Regulation E Model Forms May Not Always Be a Safe Harbor
Partner | Financial Regulation

In an opinion written by U.S. District of Delaware circuit judge Stephanos Bibas that begins, “A good template serves as a guide, not gospel,” Del-One Federal Credit Union was denied the safe harbor typically proffered by use of model forms in a potential class action regarding its overdraft fees.

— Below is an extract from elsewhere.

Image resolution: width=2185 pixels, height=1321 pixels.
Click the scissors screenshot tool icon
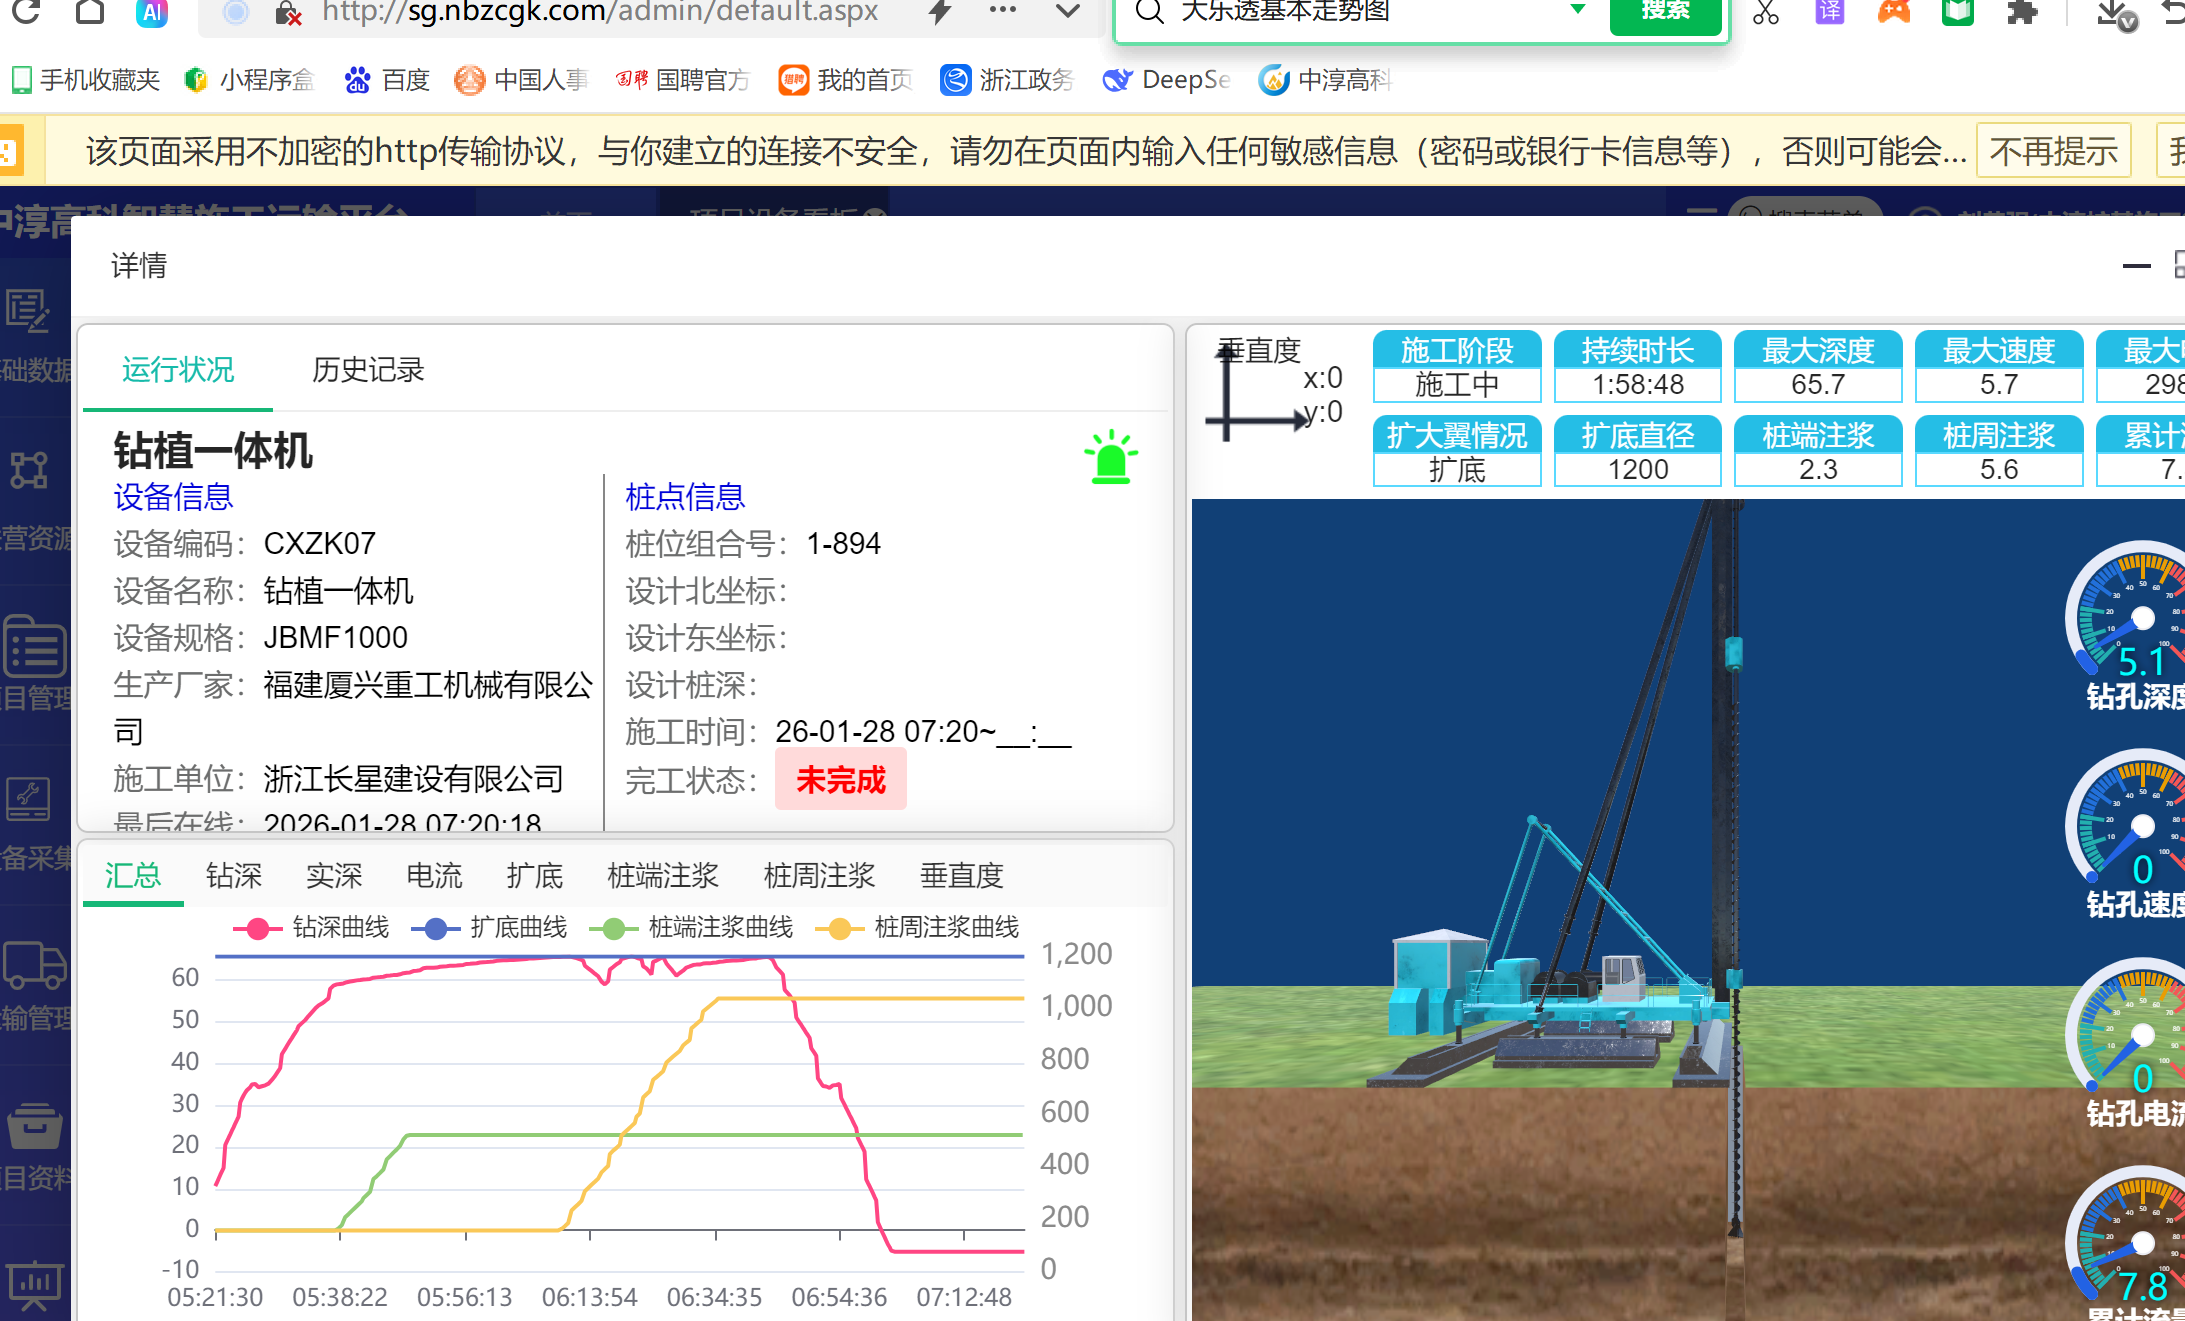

The model language in question (found in Appendix A-9 of Reg. E) states, “An overdraft occurs when you do not have sufficient money in your account to cover a transaction, but we pay it anyway.” However, the credit union had an atypical overdraft fee policy that caused customers to incur a fee even when they always had sufficient funds in their account for present transactions, but did not have sufficient funds in their account to also cover scheduled future transactions, like a utility bill. The fee was charged to customers whether or not they deposited funds in time to sufficiently cover those future bills, and even though the credit union never had to “shell out anything” on the customer’s behalf. Thus, the fee was charged in contradiction of the model language that said that the fee would only be charged when the credit union paid the transaction, despite insufficient funds in the account.

This case is an excellent reminder to all financial institutions utilizing model language to make sure that their policies are consistent with the model language, and to not just assume the language will provide a safe harbor from liability and class actions.